Dataset entries
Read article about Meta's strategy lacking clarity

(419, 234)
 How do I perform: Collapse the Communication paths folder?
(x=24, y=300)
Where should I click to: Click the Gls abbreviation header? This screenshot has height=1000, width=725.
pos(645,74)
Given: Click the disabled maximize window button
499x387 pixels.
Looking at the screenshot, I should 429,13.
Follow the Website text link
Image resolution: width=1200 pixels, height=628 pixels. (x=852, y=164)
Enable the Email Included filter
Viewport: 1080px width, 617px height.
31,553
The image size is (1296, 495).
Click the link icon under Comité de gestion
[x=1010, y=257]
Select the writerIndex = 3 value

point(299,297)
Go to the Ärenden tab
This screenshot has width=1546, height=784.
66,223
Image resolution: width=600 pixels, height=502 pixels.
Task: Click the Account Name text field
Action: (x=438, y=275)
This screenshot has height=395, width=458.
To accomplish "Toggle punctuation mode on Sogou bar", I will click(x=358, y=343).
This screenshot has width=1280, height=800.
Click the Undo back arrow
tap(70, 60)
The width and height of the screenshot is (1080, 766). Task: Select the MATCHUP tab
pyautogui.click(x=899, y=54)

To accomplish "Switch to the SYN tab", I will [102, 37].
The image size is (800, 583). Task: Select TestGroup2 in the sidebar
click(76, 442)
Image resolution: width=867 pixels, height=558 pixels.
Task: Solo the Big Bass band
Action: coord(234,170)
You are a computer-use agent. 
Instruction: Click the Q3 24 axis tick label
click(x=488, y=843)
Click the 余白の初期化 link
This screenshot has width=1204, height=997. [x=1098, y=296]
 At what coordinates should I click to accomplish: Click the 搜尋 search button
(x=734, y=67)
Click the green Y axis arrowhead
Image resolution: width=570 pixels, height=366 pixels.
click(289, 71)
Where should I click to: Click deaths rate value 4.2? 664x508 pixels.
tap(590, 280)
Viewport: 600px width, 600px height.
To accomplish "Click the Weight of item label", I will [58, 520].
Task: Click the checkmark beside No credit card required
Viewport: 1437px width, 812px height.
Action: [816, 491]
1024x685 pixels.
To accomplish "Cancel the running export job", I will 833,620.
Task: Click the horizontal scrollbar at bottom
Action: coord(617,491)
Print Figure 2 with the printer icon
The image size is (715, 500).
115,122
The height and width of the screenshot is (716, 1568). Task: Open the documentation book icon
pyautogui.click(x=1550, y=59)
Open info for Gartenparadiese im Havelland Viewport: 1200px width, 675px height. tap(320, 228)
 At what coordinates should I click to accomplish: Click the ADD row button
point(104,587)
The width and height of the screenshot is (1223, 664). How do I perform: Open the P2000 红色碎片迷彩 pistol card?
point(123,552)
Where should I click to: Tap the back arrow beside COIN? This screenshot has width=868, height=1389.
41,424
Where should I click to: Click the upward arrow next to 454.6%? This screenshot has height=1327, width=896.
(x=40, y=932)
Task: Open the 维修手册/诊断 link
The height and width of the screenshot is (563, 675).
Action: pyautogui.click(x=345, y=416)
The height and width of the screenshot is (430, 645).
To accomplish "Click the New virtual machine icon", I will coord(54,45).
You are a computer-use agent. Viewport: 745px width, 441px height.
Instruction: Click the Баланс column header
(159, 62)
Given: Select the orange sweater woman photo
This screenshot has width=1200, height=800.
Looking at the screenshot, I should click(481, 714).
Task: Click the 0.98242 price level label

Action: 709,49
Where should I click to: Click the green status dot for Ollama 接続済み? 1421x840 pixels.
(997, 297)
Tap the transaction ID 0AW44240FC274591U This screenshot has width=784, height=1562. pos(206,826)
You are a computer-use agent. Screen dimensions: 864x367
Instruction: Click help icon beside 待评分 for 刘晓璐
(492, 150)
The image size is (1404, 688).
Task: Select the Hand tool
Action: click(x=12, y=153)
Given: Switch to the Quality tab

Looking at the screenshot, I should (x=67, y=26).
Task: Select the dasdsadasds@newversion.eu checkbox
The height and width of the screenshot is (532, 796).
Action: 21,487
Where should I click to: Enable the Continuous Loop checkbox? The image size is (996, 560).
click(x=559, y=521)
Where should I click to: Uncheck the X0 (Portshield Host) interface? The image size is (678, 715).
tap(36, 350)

[Goal of the exercise]
Copy the stretch of the records above that runs from the line with "The height and width of the screenshot is (563, 675)." through the line with "Tap the transaction". Both end lines belong in the copy, and nothing else does.

[Solution]
The height and width of the screenshot is (563, 675).
Action: pyautogui.click(x=345, y=416)
The height and width of the screenshot is (430, 645).
To accomplish "Click the New virtual machine icon", I will coord(54,45).
You are a computer-use agent. Viewport: 745px width, 441px height.
Instruction: Click the Баланс column header
(159, 62)
Given: Select the orange sweater woman photo
This screenshot has width=1200, height=800.
Looking at the screenshot, I should click(481, 714).
Task: Click the 0.98242 price level label

Action: 709,49
Where should I click to: Click the green status dot for Ollama 接続済み? 1421x840 pixels.
(997, 297)
Tap the transaction ID 0AW44240FC274591U This screenshot has width=784, height=1562. pos(206,826)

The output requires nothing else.